───── Listing
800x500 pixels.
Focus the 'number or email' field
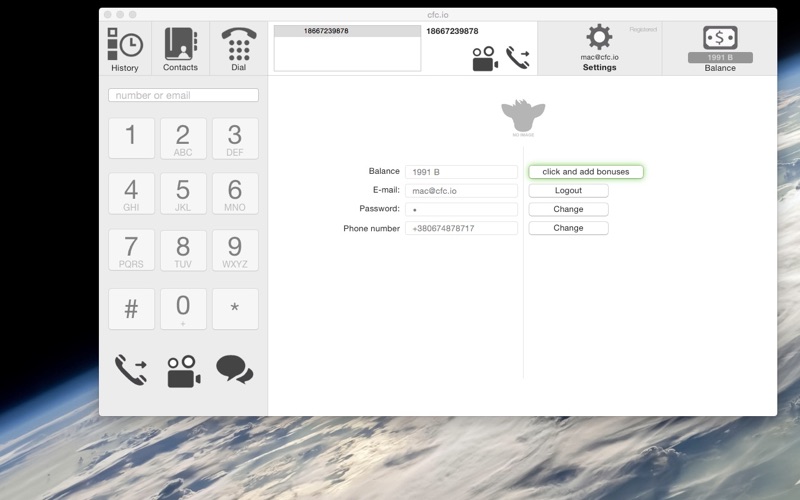183,96
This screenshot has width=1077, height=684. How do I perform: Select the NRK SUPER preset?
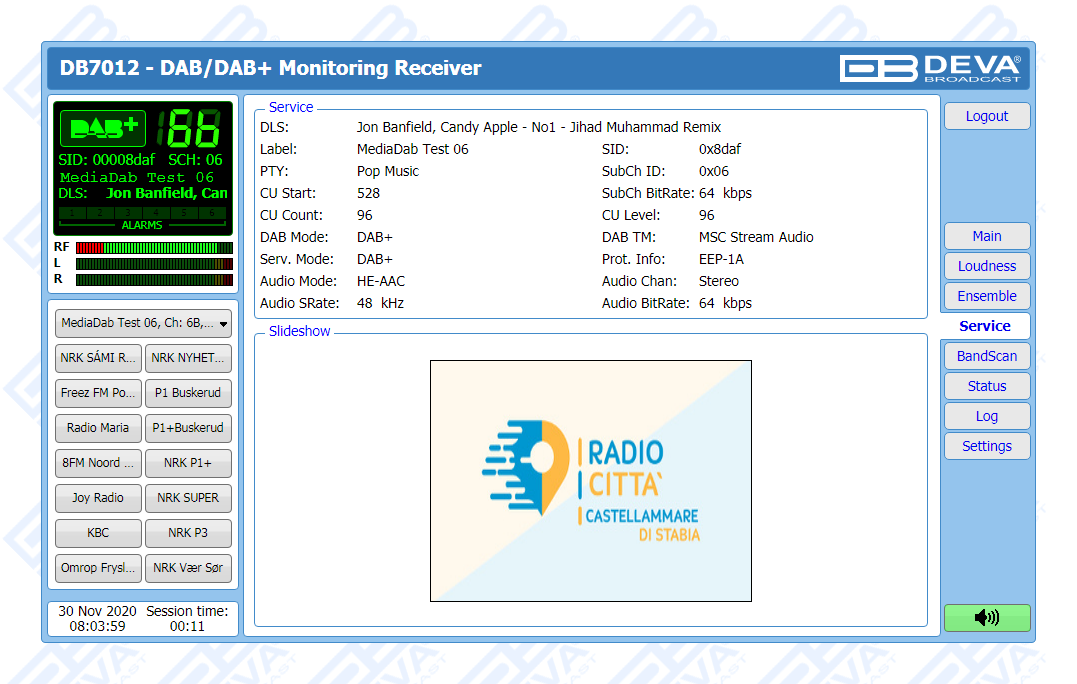(188, 498)
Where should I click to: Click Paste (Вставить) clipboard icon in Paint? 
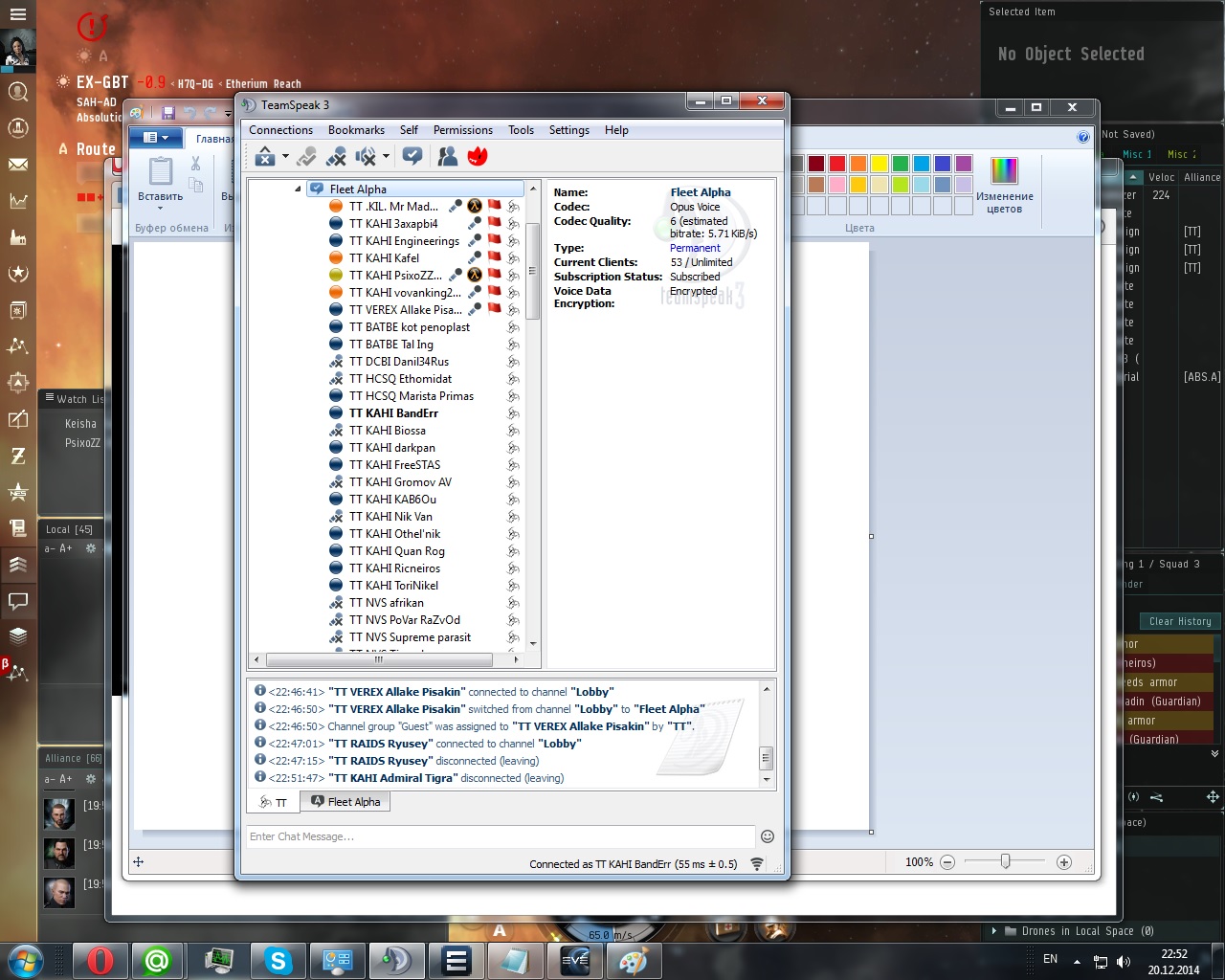pos(160,174)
──────────
* _What the task requires_: Lay out the stretch of material from the line containing "This screenshot has" through the end of the material as a two-column CSV with the columns request and answer. Give one row per request, putting each value in a single quoted field with line breaks replaced by spaces, and leave the pictures out.

* _Complete response_:
request,answer
"This screenshot has width=1077, height=684. How do I perform: Select the NRK SUPER preset?","(188, 498)"
"Where should I click to: Click Paste (Вставить) clipboard icon in Paint?","pos(160,174)"